Work to complete:
Where the string "will" occurs in a line of the entries below, copy that line.

-------

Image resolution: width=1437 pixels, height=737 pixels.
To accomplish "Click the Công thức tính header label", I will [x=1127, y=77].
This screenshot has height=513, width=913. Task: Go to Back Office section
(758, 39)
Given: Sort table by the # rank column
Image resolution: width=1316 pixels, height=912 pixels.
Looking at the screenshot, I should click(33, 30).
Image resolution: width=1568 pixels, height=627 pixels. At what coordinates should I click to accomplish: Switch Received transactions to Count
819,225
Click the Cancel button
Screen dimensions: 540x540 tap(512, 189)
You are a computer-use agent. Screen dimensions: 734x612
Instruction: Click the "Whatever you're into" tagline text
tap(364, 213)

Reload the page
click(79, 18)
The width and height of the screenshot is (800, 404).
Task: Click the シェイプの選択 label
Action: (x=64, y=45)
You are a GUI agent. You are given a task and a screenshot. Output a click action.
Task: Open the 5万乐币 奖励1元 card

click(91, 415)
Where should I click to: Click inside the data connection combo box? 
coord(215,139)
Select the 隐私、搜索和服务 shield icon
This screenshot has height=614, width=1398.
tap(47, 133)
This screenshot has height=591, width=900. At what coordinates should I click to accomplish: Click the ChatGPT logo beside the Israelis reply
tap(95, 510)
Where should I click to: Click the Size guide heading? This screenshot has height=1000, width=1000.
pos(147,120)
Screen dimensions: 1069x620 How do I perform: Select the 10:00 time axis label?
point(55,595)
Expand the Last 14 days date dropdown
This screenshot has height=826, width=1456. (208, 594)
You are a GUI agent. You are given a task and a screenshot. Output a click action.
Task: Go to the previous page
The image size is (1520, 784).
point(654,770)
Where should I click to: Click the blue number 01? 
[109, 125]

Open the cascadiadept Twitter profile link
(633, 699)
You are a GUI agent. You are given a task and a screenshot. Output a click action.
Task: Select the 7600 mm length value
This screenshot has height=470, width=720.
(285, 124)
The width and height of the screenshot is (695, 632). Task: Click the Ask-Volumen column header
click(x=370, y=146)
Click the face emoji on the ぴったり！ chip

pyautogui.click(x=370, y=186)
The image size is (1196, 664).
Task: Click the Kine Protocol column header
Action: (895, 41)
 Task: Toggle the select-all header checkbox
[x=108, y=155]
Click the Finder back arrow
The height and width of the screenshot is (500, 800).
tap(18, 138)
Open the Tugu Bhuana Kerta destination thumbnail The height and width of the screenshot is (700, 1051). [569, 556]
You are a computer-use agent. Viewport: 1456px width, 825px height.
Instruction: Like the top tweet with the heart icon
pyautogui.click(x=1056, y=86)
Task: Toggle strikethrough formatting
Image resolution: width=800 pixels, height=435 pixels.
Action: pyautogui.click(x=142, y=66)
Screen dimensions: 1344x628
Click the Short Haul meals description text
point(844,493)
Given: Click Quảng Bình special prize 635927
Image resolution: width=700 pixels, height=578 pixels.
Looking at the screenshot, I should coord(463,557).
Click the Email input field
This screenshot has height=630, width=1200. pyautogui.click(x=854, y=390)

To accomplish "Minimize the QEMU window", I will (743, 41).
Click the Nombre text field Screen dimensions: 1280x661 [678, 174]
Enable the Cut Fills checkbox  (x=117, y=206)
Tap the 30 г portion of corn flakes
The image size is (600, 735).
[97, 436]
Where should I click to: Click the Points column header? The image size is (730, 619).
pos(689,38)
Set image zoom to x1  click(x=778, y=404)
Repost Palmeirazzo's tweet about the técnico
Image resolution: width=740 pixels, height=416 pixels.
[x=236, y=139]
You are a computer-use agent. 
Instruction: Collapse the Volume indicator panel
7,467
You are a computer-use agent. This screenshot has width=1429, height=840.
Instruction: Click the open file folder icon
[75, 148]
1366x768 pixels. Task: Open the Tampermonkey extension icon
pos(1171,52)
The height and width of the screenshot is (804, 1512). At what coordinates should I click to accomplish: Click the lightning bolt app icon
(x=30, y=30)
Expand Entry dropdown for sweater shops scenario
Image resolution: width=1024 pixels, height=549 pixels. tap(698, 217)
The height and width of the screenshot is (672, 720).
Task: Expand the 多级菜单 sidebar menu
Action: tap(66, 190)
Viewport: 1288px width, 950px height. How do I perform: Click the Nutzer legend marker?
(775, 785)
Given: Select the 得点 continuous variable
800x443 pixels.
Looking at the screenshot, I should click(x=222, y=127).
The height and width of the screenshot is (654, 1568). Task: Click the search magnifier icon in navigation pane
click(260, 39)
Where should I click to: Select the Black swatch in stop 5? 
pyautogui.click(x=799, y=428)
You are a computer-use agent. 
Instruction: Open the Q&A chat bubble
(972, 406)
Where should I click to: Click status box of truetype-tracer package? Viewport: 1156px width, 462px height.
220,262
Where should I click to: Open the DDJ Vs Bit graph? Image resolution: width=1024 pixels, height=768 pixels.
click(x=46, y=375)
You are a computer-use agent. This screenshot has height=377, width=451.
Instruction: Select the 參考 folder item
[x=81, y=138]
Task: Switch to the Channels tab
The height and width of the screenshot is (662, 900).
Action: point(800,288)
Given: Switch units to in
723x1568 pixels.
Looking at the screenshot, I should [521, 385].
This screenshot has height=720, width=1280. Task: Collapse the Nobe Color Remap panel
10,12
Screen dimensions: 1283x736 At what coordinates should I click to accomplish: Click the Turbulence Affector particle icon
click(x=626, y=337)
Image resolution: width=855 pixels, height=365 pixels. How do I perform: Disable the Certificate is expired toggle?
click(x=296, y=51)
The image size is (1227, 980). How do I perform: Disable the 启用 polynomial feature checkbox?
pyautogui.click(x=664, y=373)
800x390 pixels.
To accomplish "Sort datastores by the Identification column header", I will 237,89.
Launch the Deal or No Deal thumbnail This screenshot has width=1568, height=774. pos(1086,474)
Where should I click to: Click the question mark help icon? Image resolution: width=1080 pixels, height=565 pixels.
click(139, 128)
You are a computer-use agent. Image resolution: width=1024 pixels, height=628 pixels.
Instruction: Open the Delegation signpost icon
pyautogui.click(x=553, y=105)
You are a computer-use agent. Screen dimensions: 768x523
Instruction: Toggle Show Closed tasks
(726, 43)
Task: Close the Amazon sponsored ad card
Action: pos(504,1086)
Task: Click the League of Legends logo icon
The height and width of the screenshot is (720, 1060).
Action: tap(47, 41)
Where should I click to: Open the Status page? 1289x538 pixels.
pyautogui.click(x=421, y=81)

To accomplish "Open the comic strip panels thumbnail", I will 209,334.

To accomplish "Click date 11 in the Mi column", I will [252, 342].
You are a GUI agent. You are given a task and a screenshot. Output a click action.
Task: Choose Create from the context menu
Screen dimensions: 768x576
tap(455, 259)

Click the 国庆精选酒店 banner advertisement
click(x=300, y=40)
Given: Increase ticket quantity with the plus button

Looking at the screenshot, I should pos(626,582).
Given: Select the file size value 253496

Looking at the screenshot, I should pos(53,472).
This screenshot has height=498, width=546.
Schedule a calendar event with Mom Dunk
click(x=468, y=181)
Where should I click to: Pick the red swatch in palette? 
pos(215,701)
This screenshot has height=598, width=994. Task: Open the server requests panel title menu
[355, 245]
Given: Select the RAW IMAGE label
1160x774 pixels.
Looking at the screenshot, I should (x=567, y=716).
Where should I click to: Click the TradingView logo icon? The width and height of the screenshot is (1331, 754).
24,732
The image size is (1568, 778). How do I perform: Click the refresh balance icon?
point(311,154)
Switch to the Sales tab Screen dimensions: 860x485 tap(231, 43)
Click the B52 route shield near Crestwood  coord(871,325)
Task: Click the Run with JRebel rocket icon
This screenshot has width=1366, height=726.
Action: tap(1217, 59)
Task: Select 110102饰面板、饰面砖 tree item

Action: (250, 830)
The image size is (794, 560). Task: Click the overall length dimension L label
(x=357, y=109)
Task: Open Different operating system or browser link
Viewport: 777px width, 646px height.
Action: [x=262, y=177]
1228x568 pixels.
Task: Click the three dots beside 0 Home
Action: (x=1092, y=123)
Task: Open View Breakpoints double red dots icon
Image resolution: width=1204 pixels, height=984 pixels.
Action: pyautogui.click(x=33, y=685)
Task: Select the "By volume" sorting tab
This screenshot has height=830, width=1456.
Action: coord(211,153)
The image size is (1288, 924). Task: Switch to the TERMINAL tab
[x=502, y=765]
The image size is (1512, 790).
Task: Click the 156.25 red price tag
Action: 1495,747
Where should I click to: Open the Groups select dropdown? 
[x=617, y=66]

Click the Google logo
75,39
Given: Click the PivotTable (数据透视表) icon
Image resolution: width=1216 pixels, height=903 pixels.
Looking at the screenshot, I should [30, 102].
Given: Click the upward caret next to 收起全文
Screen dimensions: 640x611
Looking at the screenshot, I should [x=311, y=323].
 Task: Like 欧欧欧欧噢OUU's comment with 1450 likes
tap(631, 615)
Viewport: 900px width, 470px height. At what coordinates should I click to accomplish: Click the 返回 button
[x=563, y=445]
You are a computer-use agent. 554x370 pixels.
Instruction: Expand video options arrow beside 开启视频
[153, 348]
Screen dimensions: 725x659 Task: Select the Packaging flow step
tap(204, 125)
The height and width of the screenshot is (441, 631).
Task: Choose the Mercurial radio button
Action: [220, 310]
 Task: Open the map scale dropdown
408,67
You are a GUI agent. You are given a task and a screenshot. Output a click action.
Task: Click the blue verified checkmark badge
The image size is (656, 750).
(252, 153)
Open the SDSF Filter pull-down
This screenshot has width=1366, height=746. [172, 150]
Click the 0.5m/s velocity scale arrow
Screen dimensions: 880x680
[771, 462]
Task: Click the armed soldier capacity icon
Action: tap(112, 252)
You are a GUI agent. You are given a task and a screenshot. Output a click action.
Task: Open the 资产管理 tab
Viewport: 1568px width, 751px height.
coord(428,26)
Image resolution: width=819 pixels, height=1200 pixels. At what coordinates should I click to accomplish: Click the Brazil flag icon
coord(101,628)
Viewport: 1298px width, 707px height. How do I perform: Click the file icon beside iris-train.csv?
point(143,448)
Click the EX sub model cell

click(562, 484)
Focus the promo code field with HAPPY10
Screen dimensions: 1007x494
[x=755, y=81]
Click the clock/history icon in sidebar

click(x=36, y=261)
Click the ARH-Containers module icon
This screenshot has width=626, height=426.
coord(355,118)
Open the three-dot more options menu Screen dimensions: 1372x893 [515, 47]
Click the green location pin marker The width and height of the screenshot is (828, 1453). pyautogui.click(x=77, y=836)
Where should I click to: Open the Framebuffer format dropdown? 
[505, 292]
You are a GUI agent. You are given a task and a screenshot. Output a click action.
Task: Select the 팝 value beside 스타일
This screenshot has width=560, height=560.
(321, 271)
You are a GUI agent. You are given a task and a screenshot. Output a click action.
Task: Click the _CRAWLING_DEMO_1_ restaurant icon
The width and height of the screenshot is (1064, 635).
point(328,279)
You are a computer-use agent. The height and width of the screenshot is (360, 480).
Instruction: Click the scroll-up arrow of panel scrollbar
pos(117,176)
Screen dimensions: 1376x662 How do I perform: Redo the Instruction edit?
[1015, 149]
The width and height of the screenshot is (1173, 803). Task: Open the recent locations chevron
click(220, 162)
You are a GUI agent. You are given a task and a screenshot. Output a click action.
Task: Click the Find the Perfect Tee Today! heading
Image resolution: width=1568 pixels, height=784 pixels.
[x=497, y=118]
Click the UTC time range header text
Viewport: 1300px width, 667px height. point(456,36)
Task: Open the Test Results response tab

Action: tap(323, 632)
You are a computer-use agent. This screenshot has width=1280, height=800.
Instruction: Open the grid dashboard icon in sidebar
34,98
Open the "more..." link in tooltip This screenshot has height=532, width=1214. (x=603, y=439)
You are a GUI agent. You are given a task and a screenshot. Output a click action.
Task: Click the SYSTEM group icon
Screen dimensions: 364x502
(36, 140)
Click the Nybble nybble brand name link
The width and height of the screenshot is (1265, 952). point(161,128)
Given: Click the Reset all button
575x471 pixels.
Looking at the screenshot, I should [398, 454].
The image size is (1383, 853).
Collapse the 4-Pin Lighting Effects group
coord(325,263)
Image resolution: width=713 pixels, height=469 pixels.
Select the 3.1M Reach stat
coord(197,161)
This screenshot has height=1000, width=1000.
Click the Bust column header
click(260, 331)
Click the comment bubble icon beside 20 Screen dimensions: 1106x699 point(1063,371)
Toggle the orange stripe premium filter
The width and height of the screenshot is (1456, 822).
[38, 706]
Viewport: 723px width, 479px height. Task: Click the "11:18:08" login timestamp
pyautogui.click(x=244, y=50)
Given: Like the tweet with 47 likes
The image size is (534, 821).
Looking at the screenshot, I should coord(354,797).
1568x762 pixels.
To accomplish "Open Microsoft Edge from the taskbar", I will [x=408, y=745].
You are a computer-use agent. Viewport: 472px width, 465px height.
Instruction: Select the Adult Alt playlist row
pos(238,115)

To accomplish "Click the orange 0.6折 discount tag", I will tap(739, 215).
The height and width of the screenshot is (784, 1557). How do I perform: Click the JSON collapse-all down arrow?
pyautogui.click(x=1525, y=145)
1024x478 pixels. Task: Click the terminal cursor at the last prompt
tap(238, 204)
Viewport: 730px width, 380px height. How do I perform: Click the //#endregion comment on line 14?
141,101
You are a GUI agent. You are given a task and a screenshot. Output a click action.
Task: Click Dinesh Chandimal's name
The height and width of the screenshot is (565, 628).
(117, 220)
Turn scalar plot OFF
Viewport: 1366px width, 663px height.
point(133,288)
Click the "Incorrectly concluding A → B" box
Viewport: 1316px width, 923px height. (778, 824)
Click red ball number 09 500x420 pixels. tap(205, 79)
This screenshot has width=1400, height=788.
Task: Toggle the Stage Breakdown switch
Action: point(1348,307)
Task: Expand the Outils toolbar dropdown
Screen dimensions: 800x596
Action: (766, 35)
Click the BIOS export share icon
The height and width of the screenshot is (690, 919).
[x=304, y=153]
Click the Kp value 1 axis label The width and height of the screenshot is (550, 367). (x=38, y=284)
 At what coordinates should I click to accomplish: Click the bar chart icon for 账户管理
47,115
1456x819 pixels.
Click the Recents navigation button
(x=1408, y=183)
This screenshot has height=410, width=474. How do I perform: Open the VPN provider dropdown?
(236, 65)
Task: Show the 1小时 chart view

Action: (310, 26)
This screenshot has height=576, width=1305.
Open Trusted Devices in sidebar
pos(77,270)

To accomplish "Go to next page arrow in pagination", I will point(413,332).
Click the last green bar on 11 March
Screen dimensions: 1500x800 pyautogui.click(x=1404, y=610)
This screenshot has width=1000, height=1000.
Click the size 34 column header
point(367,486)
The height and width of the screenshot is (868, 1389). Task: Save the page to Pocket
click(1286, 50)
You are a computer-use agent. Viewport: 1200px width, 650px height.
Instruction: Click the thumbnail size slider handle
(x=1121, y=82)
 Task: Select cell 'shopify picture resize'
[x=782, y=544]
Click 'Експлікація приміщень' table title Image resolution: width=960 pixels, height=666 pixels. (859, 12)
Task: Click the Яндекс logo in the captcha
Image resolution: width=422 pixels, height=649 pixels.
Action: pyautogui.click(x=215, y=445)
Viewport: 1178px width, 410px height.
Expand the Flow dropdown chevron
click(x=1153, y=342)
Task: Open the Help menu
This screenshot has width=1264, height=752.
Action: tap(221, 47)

-------

Your response:
To accomplish "Click the Công thức tính header label", I will [x=1127, y=77].
To accomplish "Minimize the QEMU window", I will (743, 41).
To accomplish "Sort datastores by the Identification column header", I will 237,89.
To accomplish "Open the comic strip panels thumbnail", I will 209,334.
To accomplish "Click date 11 in the Mi column", I will [252, 342].
To accomplish "Open Microsoft Edge from the taskbar", I will [x=408, y=745].
To accomplish "Click the orange 0.6折 discount tag", I will tap(739, 215).
To accomplish "Go to next page arrow in pagination", I will point(413,332).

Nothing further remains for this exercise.